The report found that in all three states, Black female students were far more likely than white ones to be suspended in school, suspended out of school, expelled, referred to law enforcement, and arrested.

Out-of-school suspensions affected the largest share of Black girls. Though Massachusetts’ racial disparities were generally comparable to the two other states, Kansas and Alabama both suspended a far larger portion of their Black female students from school.

In the 2015-2016 school year, the most recent year for which federal data was available, nearly 15 percent of Black female students in Kansas were suspended out of school, compared to 1.8 percent of white girls there. In Alabama, 16 percent of Black girls were suspended, compared to 3.3 percent of white female students.

Meanwhile, 6.5 percent of Black girls in Massachusetts were suspended from school that year, compared to just 1.3 percent of white girls.
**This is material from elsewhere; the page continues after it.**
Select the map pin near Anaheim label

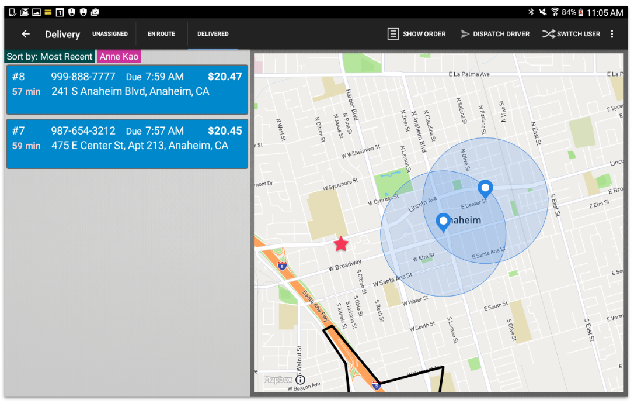click(443, 222)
That means Black girls were 5 times more likely to be suspended than their white counterparts.

Elizabeth McIntyre, senior attorney with the Greater Boston Legal Services’ School-to-Prison Pipeline Intervention Project, which represents students from low-income families in discipline and special-education proceedings, said the report backed up her observations of how harshly staffers tend to treat students of color, compared to white students.

For example, McIntyre recalled one client, a 17-year-old Black girl in Boston who was helping plan her school’s prom in 2019 and became upset after learning the budget was slashed. The young woman wanted to speak to her counselor and left the classroom. A hall monitor ordered her to return to class or go to the dean’s office, or the monitor would call for back-up. The teenager kept walking. Four police officers approached her aggressively, and the teen backed into lockers, panicked and crying, McIntyre said. She was traumatized by the experience, and received a 10-day suspension.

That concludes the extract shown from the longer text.